◆ **EXERCISE GOAL**: Go through the listing and copy each line with the string "screenshot".

◆ **DATASET RECORDS**:
-- Opening Marker --
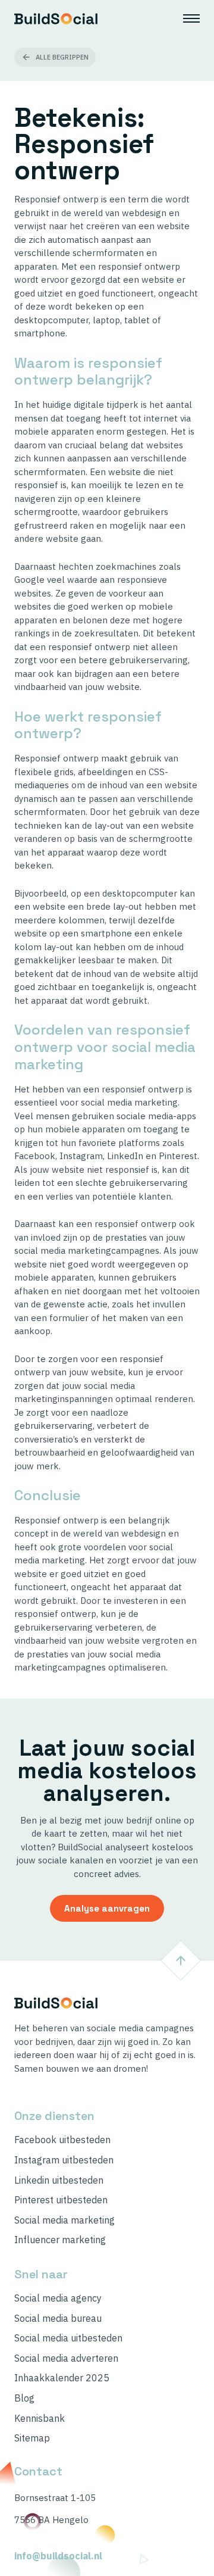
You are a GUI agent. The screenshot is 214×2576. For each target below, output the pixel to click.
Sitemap (32, 2438)
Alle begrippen (62, 57)
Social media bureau (58, 2318)
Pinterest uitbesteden (61, 2200)
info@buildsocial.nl (58, 2556)
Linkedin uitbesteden (58, 2180)
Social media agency (58, 2298)
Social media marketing (64, 2220)
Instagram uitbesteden (64, 2160)
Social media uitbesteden (68, 2338)
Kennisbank (39, 2418)
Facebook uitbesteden (62, 2140)
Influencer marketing (60, 2240)
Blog (24, 2398)
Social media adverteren (66, 2358)
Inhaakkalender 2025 (61, 2378)
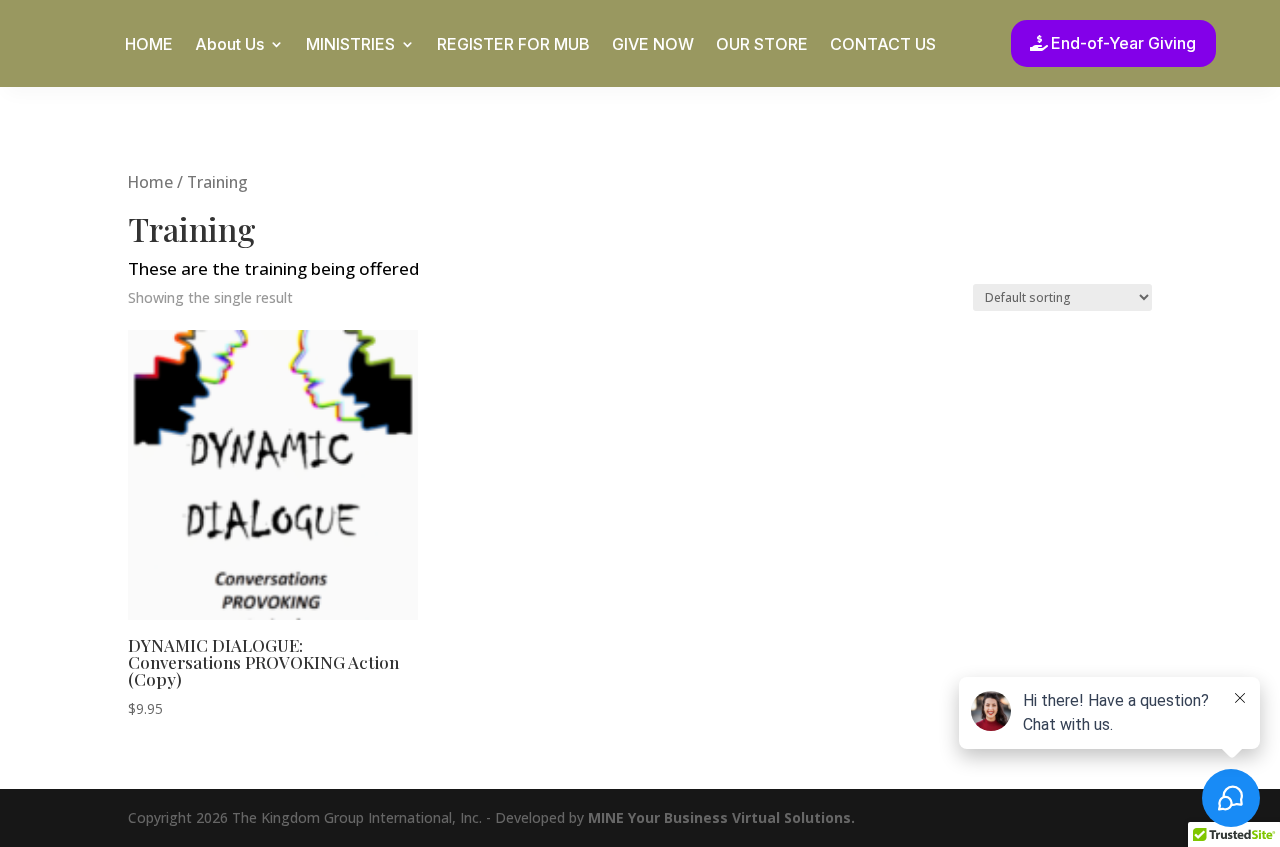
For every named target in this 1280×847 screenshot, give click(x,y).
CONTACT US (883, 45)
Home (150, 182)
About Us (229, 45)
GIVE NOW (653, 45)
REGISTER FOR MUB (513, 45)
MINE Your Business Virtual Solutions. (721, 817)
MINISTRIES (350, 45)
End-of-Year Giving (1123, 43)
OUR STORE (762, 45)
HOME (149, 45)
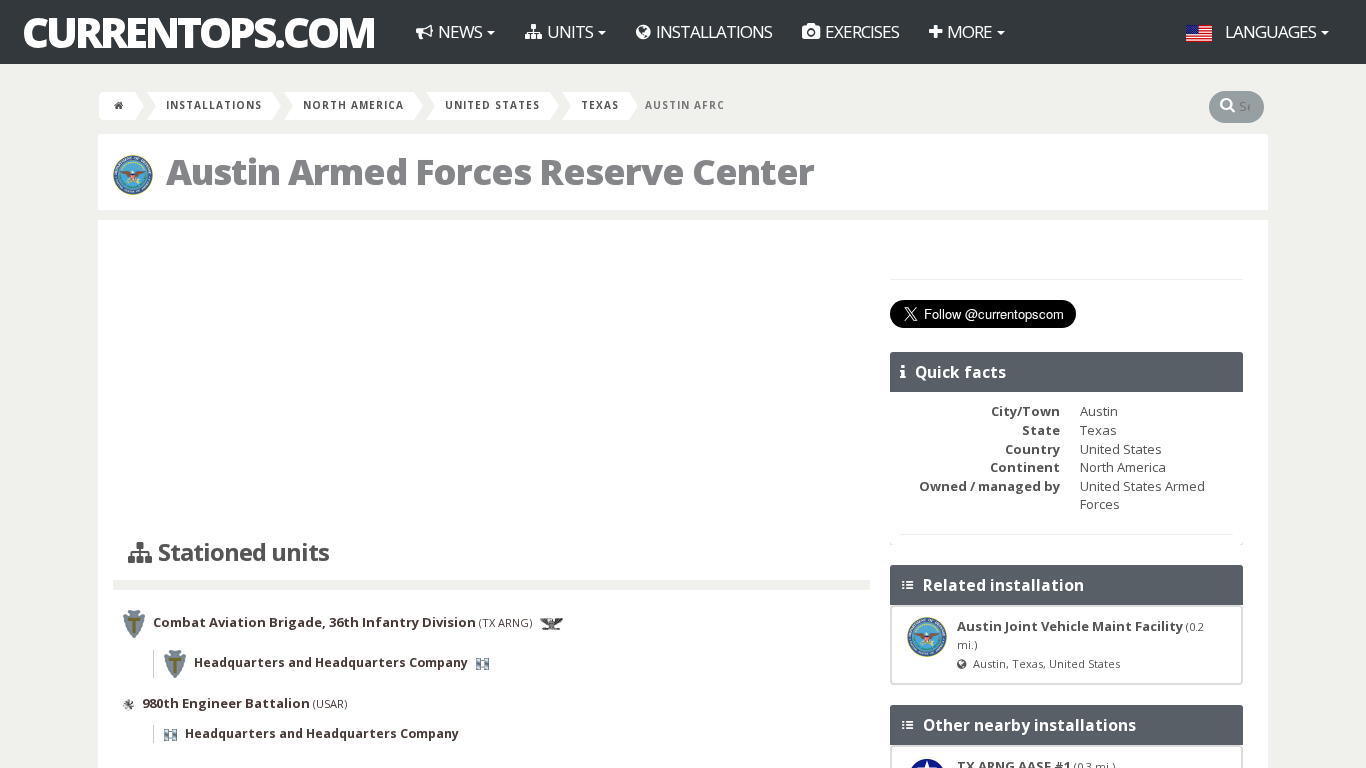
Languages (1270, 31)
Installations (712, 31)
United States (492, 105)
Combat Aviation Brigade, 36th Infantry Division (314, 623)
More (969, 31)
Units (570, 31)
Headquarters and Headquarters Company (331, 663)
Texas (600, 105)
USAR (330, 703)
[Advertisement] (491, 380)
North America (353, 105)
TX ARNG (505, 623)
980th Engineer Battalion (226, 703)
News (460, 31)
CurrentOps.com (198, 32)
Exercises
-- Closing Marker --
◆ **TASK RESPONSE**:
You are a GUI agent. The screenshot is 214×2576. For each target below, output the pixel to click.
For every named target in this 1280×847 screenshot, give click(x,y).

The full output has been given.